Director: Eric Darnell, Tim Johnson
Writer: Todd Alcott, Chris Weitz, Paul Weitz
Time: 87 min.
Genre: Adventure / Animation / Comedy / Fantasy
Oh, don’t be fooled by the kiddy-flick look of this film: this ain’t no fluff! I almost avoided seeing this movie because I thought it was dumbass family fare, but man was I wrong! This is actually one of the most clever and fun films I’ve seen in 98. Like George Orwell’s “Animal Farm”, this is an allegory for our society.

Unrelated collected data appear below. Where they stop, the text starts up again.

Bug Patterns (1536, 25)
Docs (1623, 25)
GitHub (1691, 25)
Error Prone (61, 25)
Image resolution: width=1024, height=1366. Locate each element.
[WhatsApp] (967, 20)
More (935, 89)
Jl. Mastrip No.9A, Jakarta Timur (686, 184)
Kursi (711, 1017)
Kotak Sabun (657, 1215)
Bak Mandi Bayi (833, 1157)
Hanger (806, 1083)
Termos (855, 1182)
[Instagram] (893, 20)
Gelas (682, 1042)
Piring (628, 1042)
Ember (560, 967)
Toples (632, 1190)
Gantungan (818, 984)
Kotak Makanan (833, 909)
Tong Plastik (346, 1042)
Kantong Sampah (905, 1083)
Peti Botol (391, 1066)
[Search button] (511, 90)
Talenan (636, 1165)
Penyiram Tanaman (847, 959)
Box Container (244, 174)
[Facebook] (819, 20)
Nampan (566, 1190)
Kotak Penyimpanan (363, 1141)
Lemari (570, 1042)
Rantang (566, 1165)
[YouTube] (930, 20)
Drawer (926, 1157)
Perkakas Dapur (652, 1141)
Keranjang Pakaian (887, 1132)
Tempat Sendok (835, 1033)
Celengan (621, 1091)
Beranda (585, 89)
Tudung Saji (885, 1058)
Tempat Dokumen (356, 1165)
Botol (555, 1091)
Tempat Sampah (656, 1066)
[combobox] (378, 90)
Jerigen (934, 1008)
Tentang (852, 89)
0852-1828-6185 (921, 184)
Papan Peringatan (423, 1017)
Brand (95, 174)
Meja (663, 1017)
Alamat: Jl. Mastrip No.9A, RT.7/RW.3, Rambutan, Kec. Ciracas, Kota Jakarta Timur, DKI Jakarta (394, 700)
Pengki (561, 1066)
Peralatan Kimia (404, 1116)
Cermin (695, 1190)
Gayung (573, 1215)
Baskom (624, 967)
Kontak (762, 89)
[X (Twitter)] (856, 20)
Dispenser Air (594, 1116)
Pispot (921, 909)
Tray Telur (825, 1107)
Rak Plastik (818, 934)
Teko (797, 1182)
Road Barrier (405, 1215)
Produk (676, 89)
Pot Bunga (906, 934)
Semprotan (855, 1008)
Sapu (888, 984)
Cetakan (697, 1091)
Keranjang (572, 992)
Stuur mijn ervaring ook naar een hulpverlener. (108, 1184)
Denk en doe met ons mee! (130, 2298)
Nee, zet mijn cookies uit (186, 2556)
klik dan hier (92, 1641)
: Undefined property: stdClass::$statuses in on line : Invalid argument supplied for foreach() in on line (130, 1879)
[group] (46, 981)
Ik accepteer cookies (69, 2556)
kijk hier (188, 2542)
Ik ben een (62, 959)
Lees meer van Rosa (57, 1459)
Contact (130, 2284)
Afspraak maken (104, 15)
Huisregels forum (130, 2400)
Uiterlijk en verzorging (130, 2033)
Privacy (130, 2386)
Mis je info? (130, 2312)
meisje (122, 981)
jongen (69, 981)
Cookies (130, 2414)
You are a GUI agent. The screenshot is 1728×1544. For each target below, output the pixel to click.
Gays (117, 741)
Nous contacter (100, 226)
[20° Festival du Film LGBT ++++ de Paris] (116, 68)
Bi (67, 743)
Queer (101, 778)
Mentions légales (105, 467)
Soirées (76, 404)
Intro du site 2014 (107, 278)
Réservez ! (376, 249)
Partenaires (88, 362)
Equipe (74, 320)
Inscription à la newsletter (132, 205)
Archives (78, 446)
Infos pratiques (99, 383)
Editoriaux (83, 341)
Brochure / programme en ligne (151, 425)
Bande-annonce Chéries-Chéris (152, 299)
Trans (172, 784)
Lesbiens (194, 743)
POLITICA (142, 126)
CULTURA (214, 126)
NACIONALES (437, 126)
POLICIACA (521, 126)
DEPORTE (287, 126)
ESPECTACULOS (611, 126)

Of course, you can just sink into this eye-popping adventure, but you gotta interpret it to the 2nd degree. Woody Allen stars as Z, a self-conscious ant who doesn’t feel at his place as “the middle child in a family of 5 million”. He lives in a world where you’re assigned a place when you’re born, and you don’t have a choice. You’re a worker or you’re a soldier, like it or not. Z hates to dig dirt, and when he falls in love with the princess, he decides to think for himself and follow his heart. He switches places with a soldier buddy in hope of grabbing the attention of the princess, but to his great surprise this is the day on which the troops are sent on a suicide mission against the termites. Luckily, Z survives and even becomes a war hero, and subsequent twists will put him in a wild adventure outside the underground colony.
This is just the premise of this smart, witty film about the value of individual thought. By transposing the action in a world of ants, the filmmakers give a whole new echo to every event. It’s very amusing to see these little ants talking about war, work unions and relationships. And the visuals! Wowie mowie! It’s amazing what they can do with computers nowadays. An entire world of small wonders is created, up to the littlest detail. You completely forget you’re watching an animation feature. And those ants are cool! They have incredibly smooth gestures and facial expressions, and it’s fun to see how the animators base the characters on the people who voice them. Like, Z has Woody Allen’s face, but also his typical movie persona. And believe me, Allen hasn’t been that refreshing on screen in a long time! As an ant, his neurotic over-thinking is more surprising, hence funnier. There’s also the classy Anne Bancroft as the Queen; Sharon Stone, funnier than usual as the princess; Sly Stallone as a big dumb macho army guy; Danny Glover as Z’s war buddy; Jennifer Lopez as a sexy worker-ant; Gene Hackman as a cold-hearted army general and Christopher Walken as his colonel.
It seems that most critics understood that ANTZ ain’t just a technically achieved family film. I hope people will also go past the weirdness of a film starring ants and enjoy this wonderful movie. Don’t stop at the appearances: this is a subversive, highly enertaining satire, and it’s one of these rare films that can claim to be unique.